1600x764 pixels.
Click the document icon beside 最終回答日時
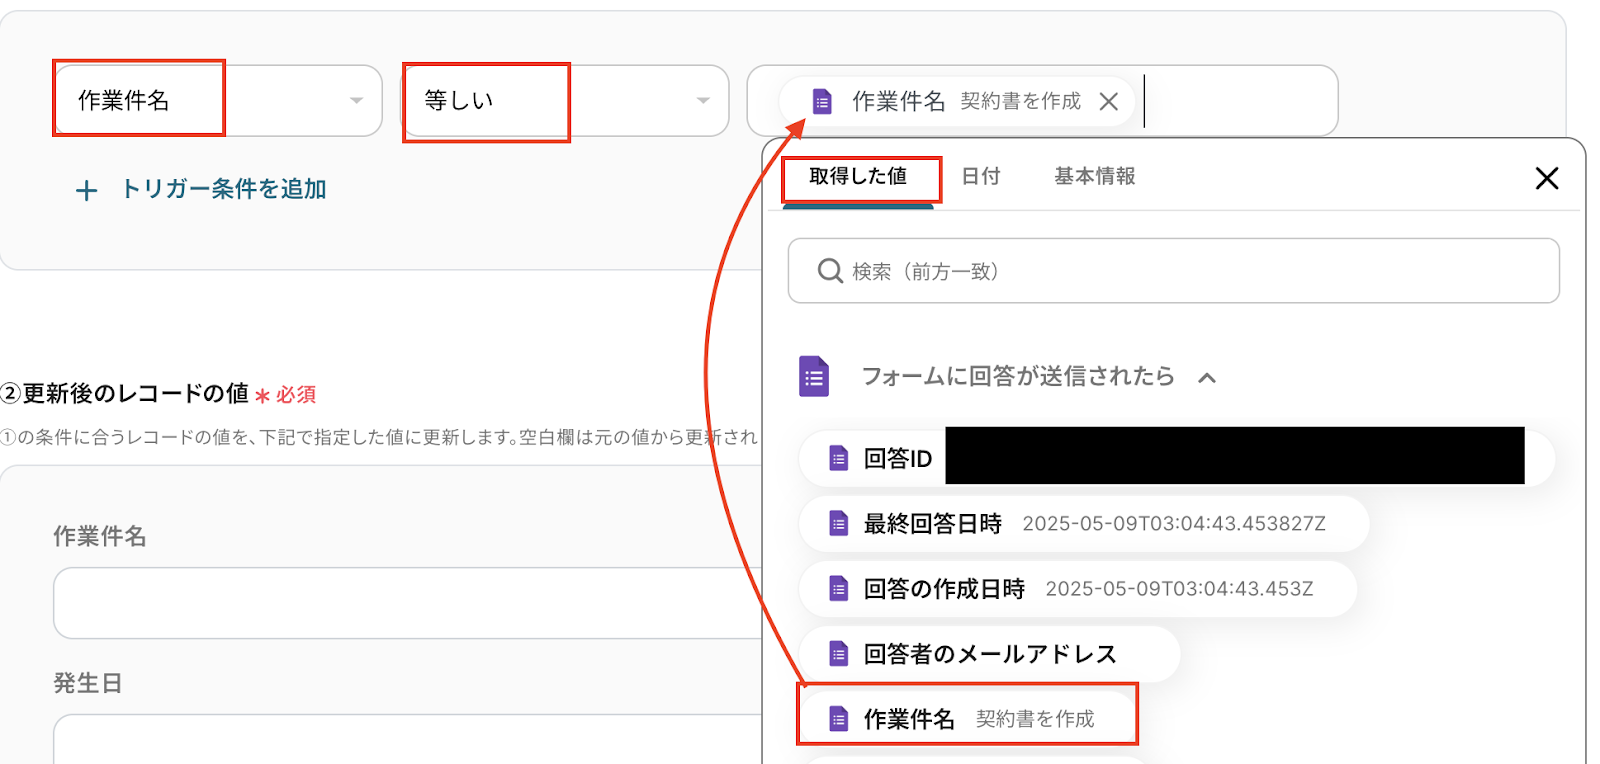[839, 524]
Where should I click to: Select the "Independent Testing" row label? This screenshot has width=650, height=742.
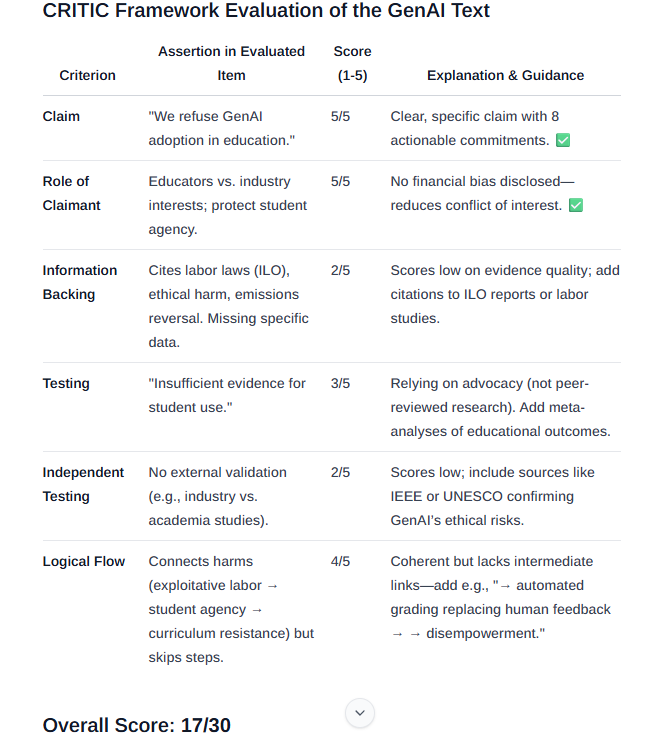(83, 484)
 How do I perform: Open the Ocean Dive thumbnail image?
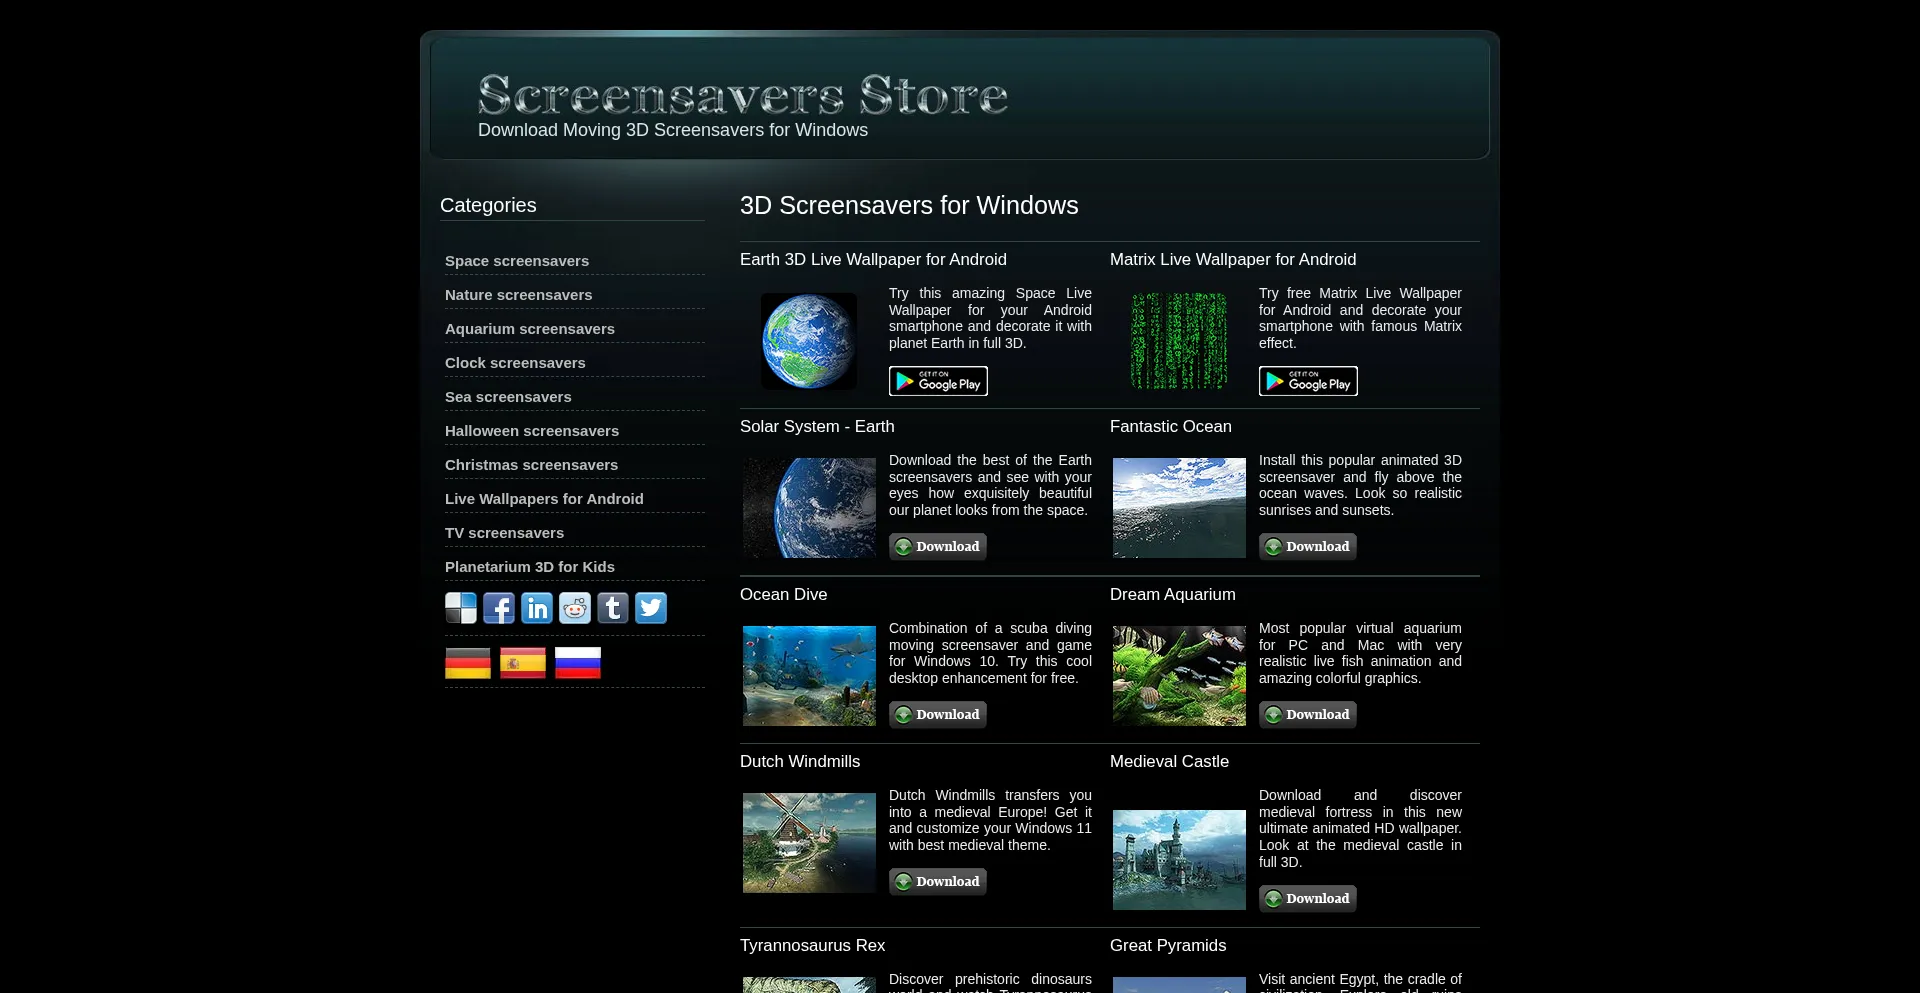point(809,676)
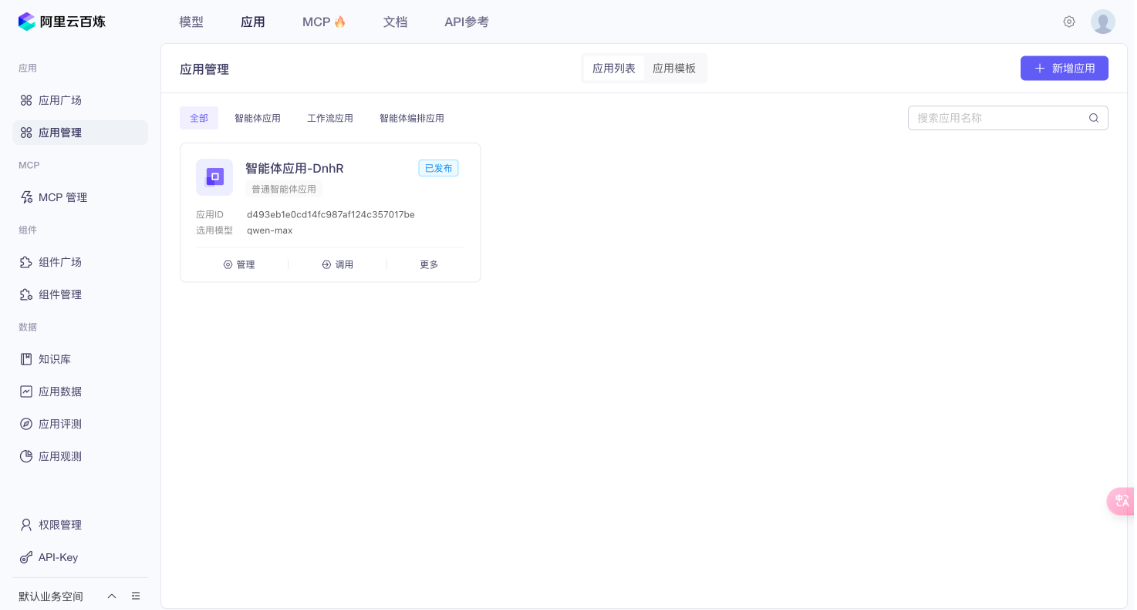Screen dimensions: 1137x610
Task: Open 应用广场 in the sidebar
Action: 59,100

☆ ☆ ☆

- **Task brief**
When an image appears in the data, skip it and output the rest exactly.

- **Exercise solution**
1600x764 pixels.
Click the document icon beside 最終回答日時
[839, 524]
Where should I click to: Select the "Independent Testing" row label? This screenshot has width=650, height=742.
(83, 484)
 How do I perform: Open the Ocean Dive thumbnail image?
point(809,676)
Screen dimensions: 1137x610
Task: Open 应用广场 in the sidebar
Action: 59,100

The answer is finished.